Today, we will look at the telecom customer churn prediction dataset from Kaggle. You can read more about the covariates and the types of smoke detectors, check out the description page of the dataset on Kaggle. **We will try calibrating a LightGBM model on this data since XGBoost usually is uncalibrated out-of-the-box.**

**The dataset is officially from IBM and can be freely downloaded ****here****. It is licensed under the Apache License 2.0 as found ****here****.**

## Reliability Curves

The reliability curve is a nice visual method to identify whether or not our model is calibrated. First we create bins from 0 to 1. Then we divide our data according to the predicted outputs and place them into these bins. For instance if we bin our data in intervals of 0.1, we will have 10 bins between 0 and 1. Say we have 5 data points in the first bin, i.e we have 5 points **(0.05,0.05,0.02,0.01,0.02)** whose model prediction range lies between 0 and 0.1. Now on the X axis we plot the average of these predictions i.e **0.03 and on the Y axis, we plot the empirical probabilities, i.e the fraction of data points with ground truth equal to 1. Say out of our 5 points, 1 point has the ground truth value 1. In that case our y value will be 1/5 = 0.2. Hence the coordinates of our first point are [0.03,0.2]. **We do this for all the bins and connect the points to form a line. We then compare this line to the line

**y = x **and assess the calibration. **When the dots are above this line the model is under-predicting the true probability and if they are below the line, model is over-predicting the true probability.**

We can construct this plot using Sklearn and it looks like the plot below.

As you can see the model is over-confident till about 0.6 and then under-predicts around 0.8

However, the Sklearn plot has a few flaws and hence **I prefer using the plots from Dr. Brian Lucena’s ML-insights ****package**.

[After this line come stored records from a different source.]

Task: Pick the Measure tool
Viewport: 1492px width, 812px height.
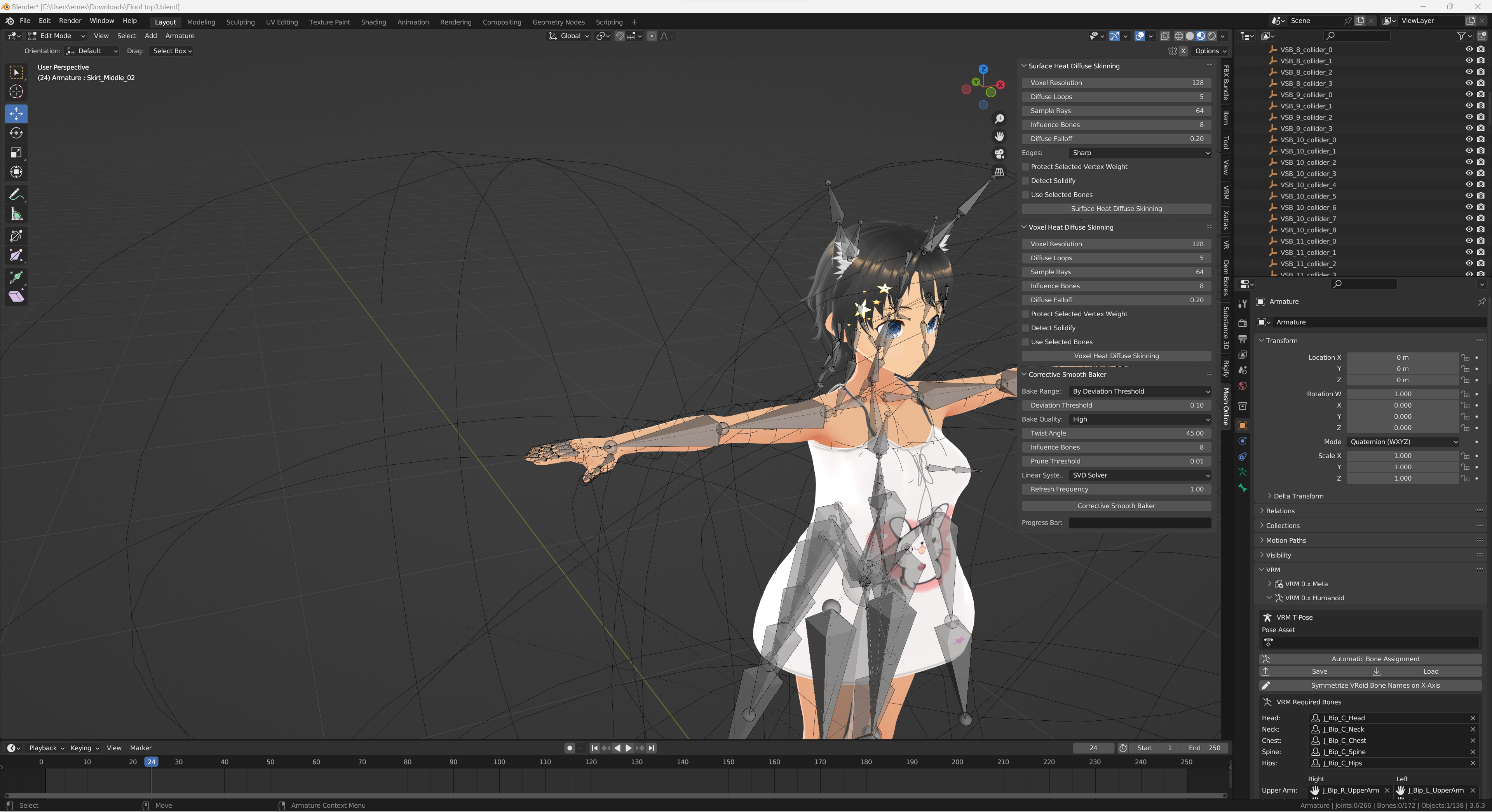Action: 16,214
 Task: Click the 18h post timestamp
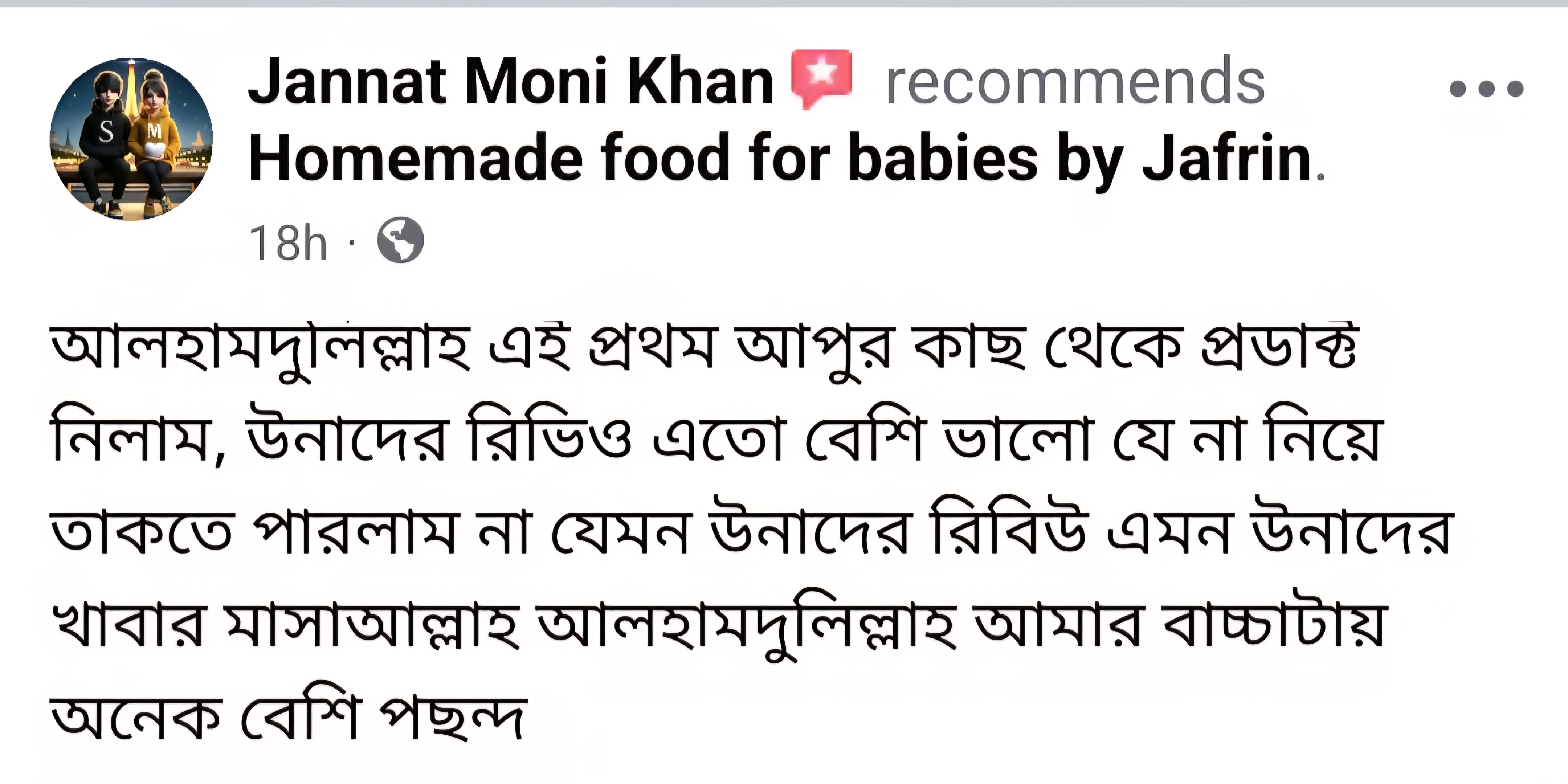(288, 242)
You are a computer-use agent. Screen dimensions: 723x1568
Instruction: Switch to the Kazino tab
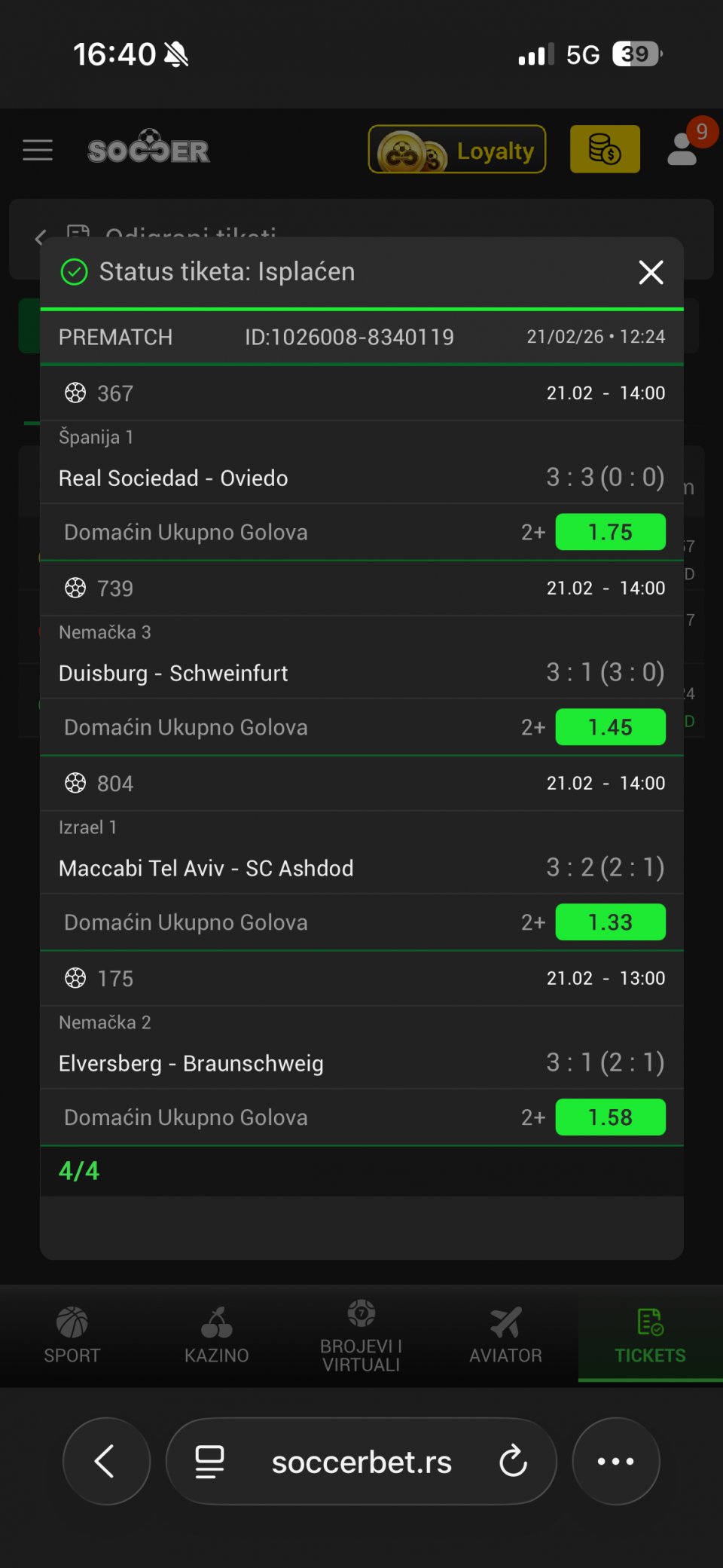(217, 1335)
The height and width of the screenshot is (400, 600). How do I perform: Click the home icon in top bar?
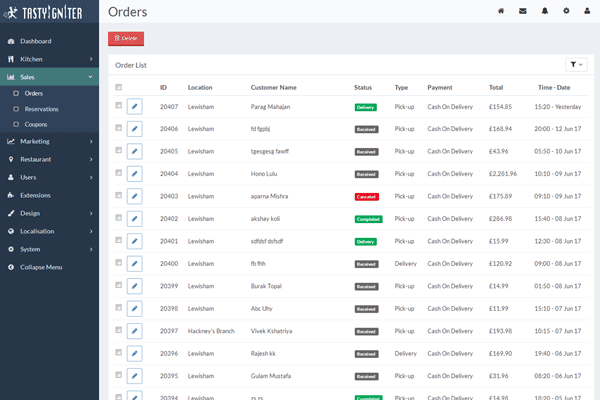pos(501,11)
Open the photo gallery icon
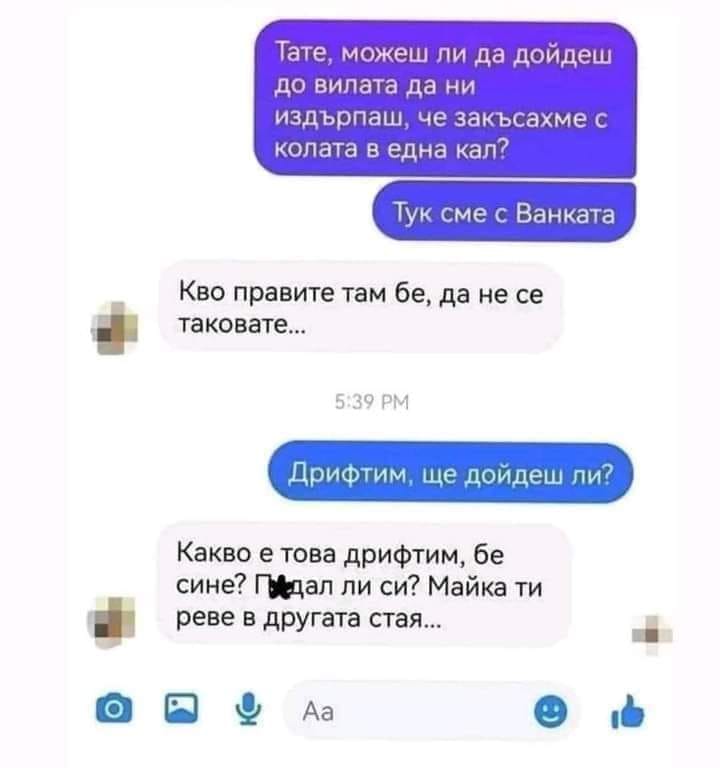Screen dimensions: 720x768 181,708
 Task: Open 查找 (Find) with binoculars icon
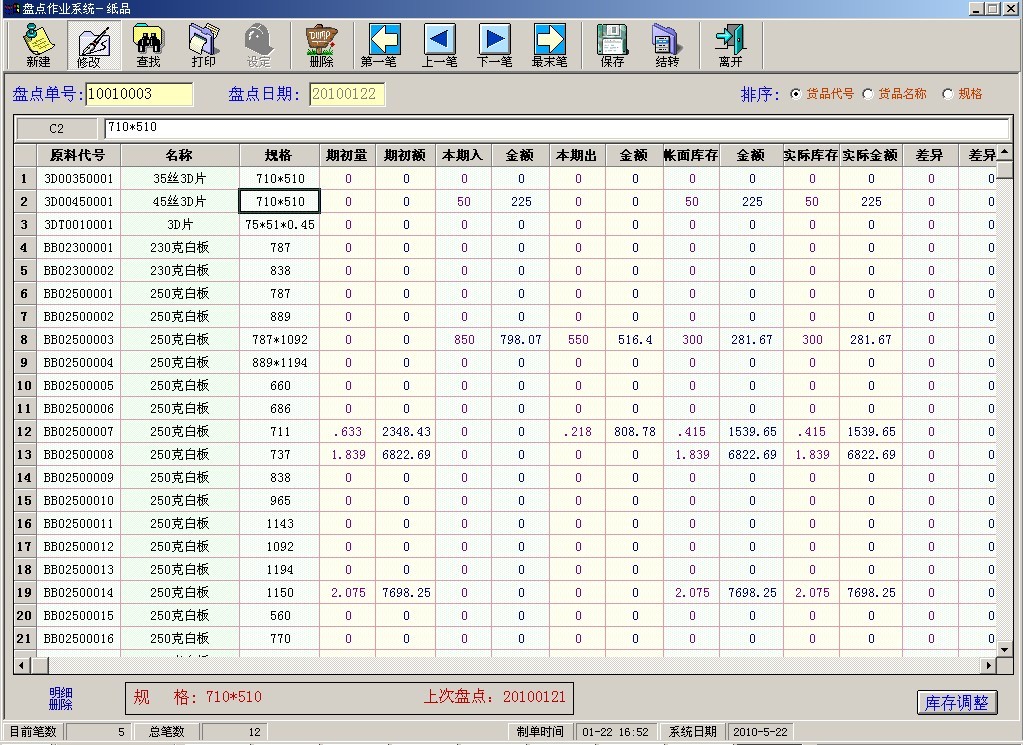[x=148, y=46]
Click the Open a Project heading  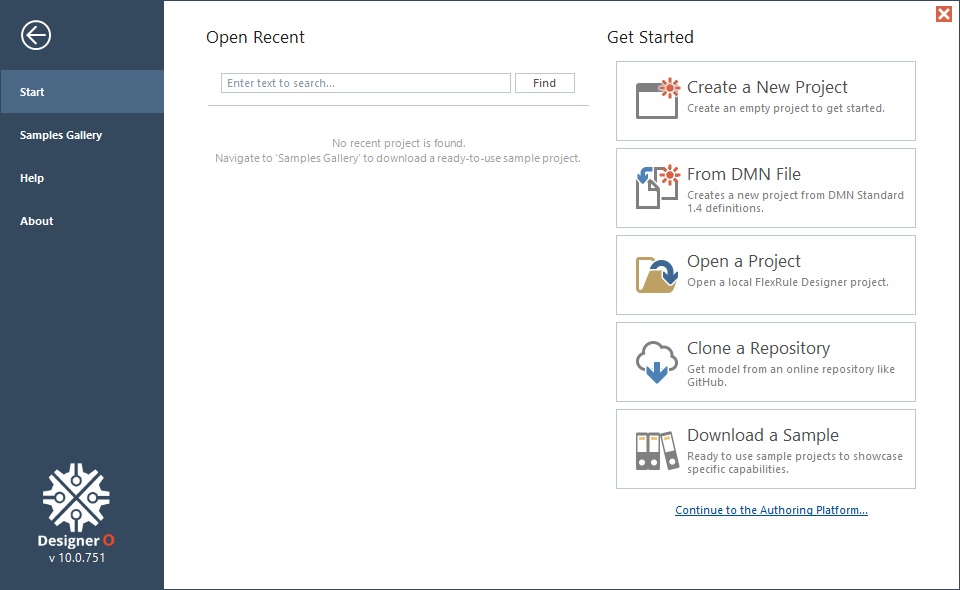tap(744, 261)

This package shows you confidence intervals around the data points and also shows you how many data points you have across each interval (in each bin) and hence you can create custom bin intervals accordingly. As we will also see, sometimes models are over-confident and predict values very close to 0 or 1, in which case the package has a handy logit-scaling feature to show what’s happening around probabilities very close to 0 or 1.

Here is the same plot as the one above created using Ml-insights.

As you can see, we also see the histogram distribution of the data points in each bin along with the confidence interval.

## Quantitatively Assessing Model Calibration

According to what I have gathered while reading on some literature in this area, capturing model calibration error has no perfect method. Metrics such as Expected calibration Error are often used in literature but as I have found (and as you can see in my notebook and code), ECE wildly varies with the number of bins you select and hence isn’t always fool proof. I will discuss this metric in more detail in the more advanced calibration blogs in the future. **You can read more about ECE in this blog ***here***. I would strongly suggest you go through it.**

A metric I use here, based on Dr. Lucena’s blogs is traditional log loss. The simple intuition here is that, log-loss (or cross entropy) penalises models that are too overconfident when making wrong predictions or making predictions that differ significantly from their true probabilities. You can read more about quantitative model calibration in this notebook.

*To summarize, we would expect a calibrated model to have a lower log-loss than one that is not calibrated well.*

## Splitting the Data

Before we do ANY calibration, it is important to understand that we cannot calibrate our model and then test the calibration on the same dataset. Hence to avoid data leakage, we first split the data into three sets- train, validation and test.